Bessie Smith is having something of a moment in 2015, 121 years after her birth.
The celebrated “Empress of the Blues” is not only the subject of a big HBO bio film this year starring Queen Latifah, the much lauded “Bessie’s Blues,” first introduced at the Studio Theatre 20 years ago, is getting a revival across the Potomac at Alexandria’s MetroStage.
Thomas W. Jones II, “Bessie”s author, lyricist, director and choreographer, has been an artistic associate for years at MetroStage, which has premiered seven of his original musicals since 2001. His revival here is all the more remarkable because it features the same lead it did 20 years ago in the remarkable Bernardine Mitchell, who is flanked by Roz White, who won a Helen Hayes award for the role in the original production.

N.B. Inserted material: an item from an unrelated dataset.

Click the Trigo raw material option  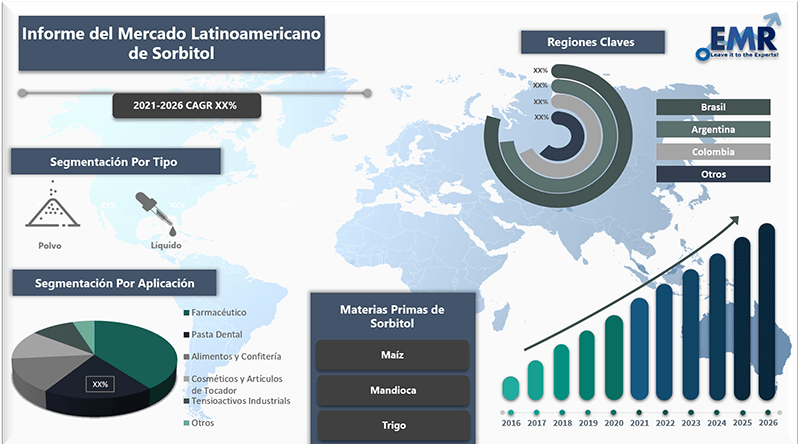391,424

I don’t know how these women did their roles back then, but they could scarcely be better, more assured and knowing than they come across in Alexandria, imbuing their performances with the kind of hard-won experience that makes these hard working women come more fully dimensional.
Mitchell especially is a marvel, with a deep voice that can swirl and swoop with the best of contemporary R&B divas, whose voice cuts through whatever the band and background singers are doing whenever she’s on stage (her headset microphone is affixed to her hairdo, and points down like an errant curl).

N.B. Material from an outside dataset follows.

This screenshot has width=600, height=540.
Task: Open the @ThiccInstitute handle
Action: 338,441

With her wan smile and deep unrest, she’s seen it all and keeps on going.
What’s unexpected about Jones’ “Bessie’s Blues” is that it is not directly about the blues singer at all. Mitchell plays a weary singer also named Bernadine, who shares a birthday with the Empress of the Blues, and is inspired by her story, which flits in and out of the two acts. At first Smith only appears in the well appointed dress of dancer Nia Harris (whose jazz age costumes are from designer Fran Labovitz). Then, when Mitchell gets a feather boa around her neck, she embodies the voice of the past as well, enough to sing a couple of her songs.
And that’s the other surprise to “Bessie’s Blues” — how little of the Bessie Smith catalogue is used in the nearly nonstop songs. Even her biggest hits, such as “Downhearted Blues” or “Backwater Blues” are not included (though a couple of others are, including a stirring “Ain’t Gonna Play No Second Fiddle” and the near finale of “Nobody Knows You when You’re Down and Out”).

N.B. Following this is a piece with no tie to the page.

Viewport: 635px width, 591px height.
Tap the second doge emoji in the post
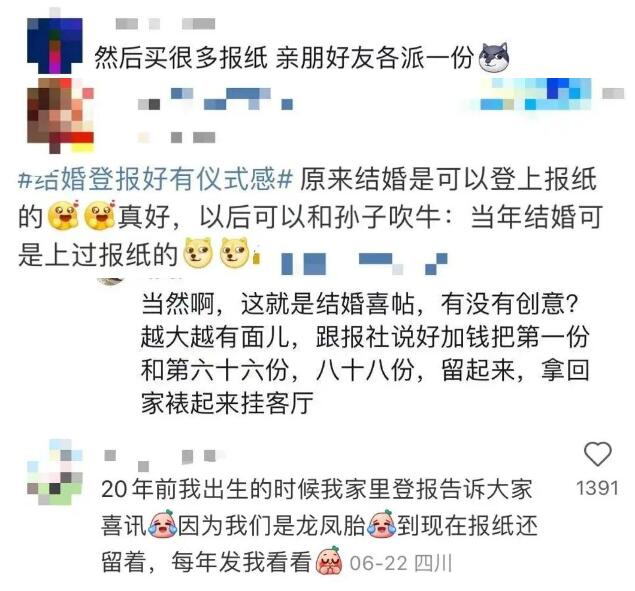pyautogui.click(x=234, y=253)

Overwhelmingly the music, when it isn’t a pastiche of the past or blues hits, are original songs by Jones with Keith Rawls. William Knowles plays piano and is music director of the fine on-stage musical quintet. As such, they’re more reflective of 1995-era R&B than they are 1920s blues, such that they might recall “Who’s Zoomin’ Who” era Aretha Franklin. Which isn’t bad, or necessarily out of character since Franklin was influenced by Smith as well, but just unexpected.
If the idea is that the kind of pitfalls a singer in the 1920s had was still around in the 90s (fast talking record company men, unfaithful husbands, a tiredness solved by alcohol) then it all works.
And the cast is so good, with such strong and distinctive voices it can hardly fail being entertaining.
Besides Mitchell, who is more fitting for this part than she’d ever been in her career; and the nearly as strong White, there is Lori Williams, who sang Ella Fitzgerald in “Ladies Swing the Blues.”
Among the men, TC Carson (formerly of TV’s “Living Single”), Stephawn P. Stephens, Djob Lyons and LC Harden Jr. are quite a quartet. And in addition to their voices, they all dance in the monumental set of Robbie Hayes, dominated by eight foot tall letters spelling out the BLUES, affixed with LED lights inside that shift colors and occasional projections on their exterior.
Because Jones wrote, directed and choreographed the work, “Bessie’s Blues” reflects a singular vision that underscores its power.
Because of the tiny size of MetroStage, marking its 30th anniversary, this is a production that will make the viewer feel part of it. And it’s a good place to be.
Bessie’s Blues continues through March 15 at MetroStage, Alexandria, VA.